Airwars director Emily Tripp said that while previous wars in Gaza also saw multiple members of single families being killed in airstrikes, they were noticing that it seemed to be happening in most of the incidents they examined now.
Tripp said the number of names they were having to verify when examining incidents was much larger, to the extent that it has made the documenting of cases a longer process.
She added that it was partly due to Gaza’s urban geography, with people living in multigenerational tower-blocks and having to group together because there are so few safe places to go.
“This is anecdotal, but we were hearing that families are now really trying to stay together because, in some ways, they want to die together,” said Tripp.
She said the air campaign by Israel also appeared to be different, with increased intensity and a high number of munitions being dropped in civilian areas.
Airwars researchers came across more than 100 names of people thought killed by a recent strike in Jabalia camp, where Israel claimed it was targeting a single Hamas commander, she said.
Tripp said that Airwars has also heard that in many incidents there were no warning strikes, which the Israeli military has used in previous wars, that might have allowed civilians to escape. “Before, the warnings were such a feature of the conflict but within the first couple of weeks, that seemed to really kind of go out the window,” she said.
Ahmed Alnaouq, the co-founder of Palestinian writers’ group We Are Not Numbers, lost 21 members of his family on 22 October – his father, two brothers, three sisters, 14 nieces and nephews, and a cousin. The cousin’s wife and only daughter were killed in another airstrike last week.
With communications difficult because of unreliable internet access and electricity, Alnaouq had relied on getting information from his family through their WhatsApp group. He was the last person to send a message to that group, asking about them – a reply never came.
“My family is gone. There’s only two sisters left and they are struggling,” he said.
Their family home was in Deir al-Balah, south of the Wadi Gaza point that Israel told Gazans to evacuate to, and usually accommodated seven people.
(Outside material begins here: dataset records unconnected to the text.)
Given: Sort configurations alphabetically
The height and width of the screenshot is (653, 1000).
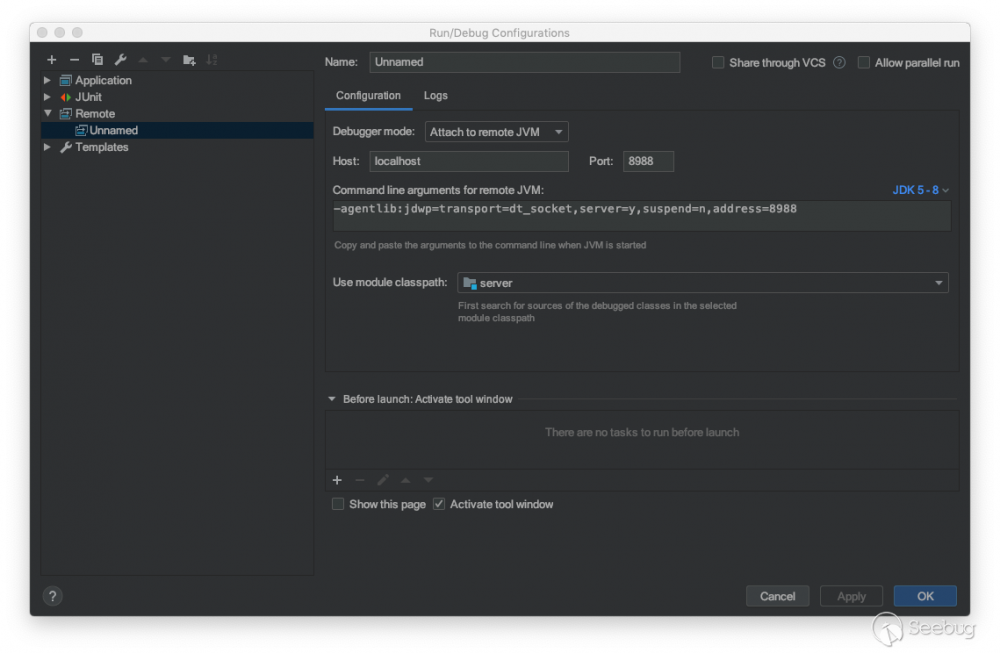Looking at the screenshot, I should (x=211, y=60).
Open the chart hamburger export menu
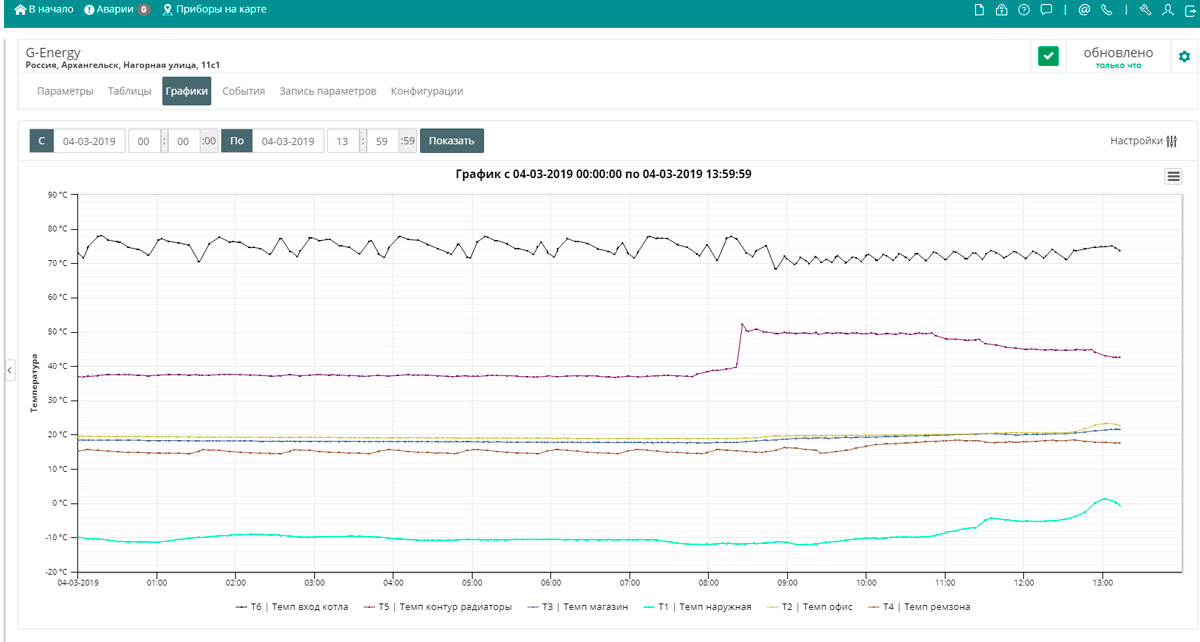Screen dimensions: 1200x642 pos(1173,176)
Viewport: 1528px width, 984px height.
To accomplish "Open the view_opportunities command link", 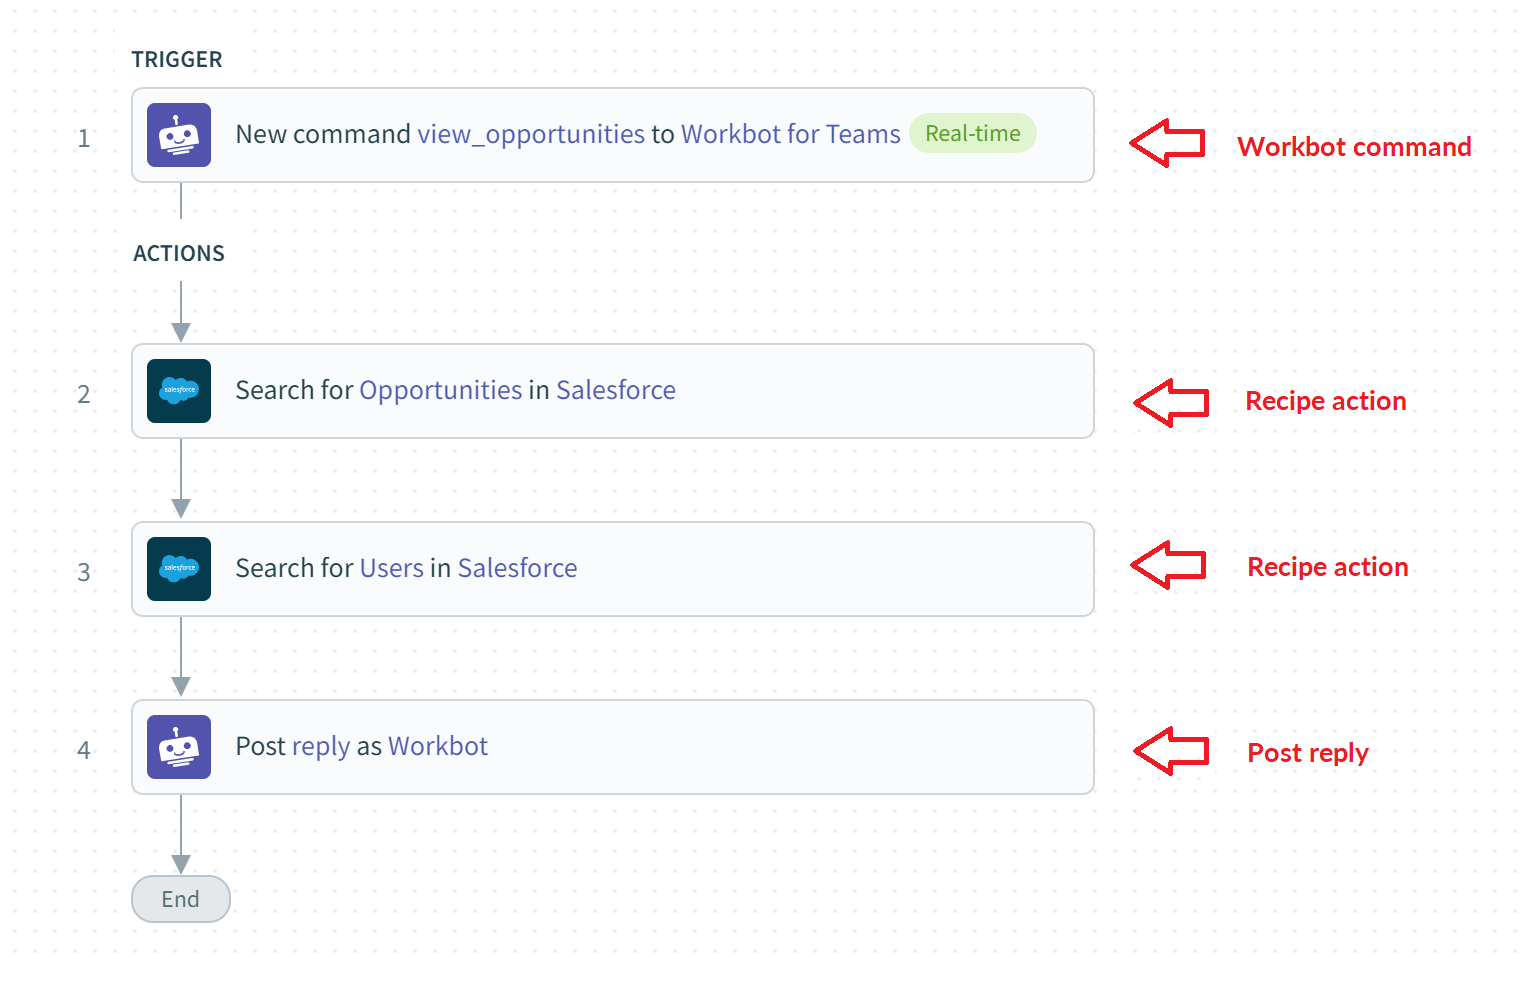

It was only on that day that his sisters had brought their children to stay there, hoping that they would be safe together because it was in the middle of town, in a crowded area away from the frontier with Israel and the sea.
He accuses Israel of intentionally bombing civilians to force them out of Gaza, and says that western governments and the media should be doing more to stop it. “I think it is really a plan to displace all the Gazans to Sinai – this is what they are trying to do. This is their plan.
“They’re trying to kill as many people as possible so they intimidate the rest to leave Gaza,” said Alnaouq. “But I know that the Palestinians will never agree to leave their homes, even if they will be killed in their homes.
“I am still in the phase of denial. I can’t really understand that this actually happened. I’m in a state of disbelief that this is actually happening and that the world is allowing Israel to do this,” Alnaouq said.
“I struggle with many things – I can’t sleep at night. I’m always restless, I can’t stand still. I feel so sad.”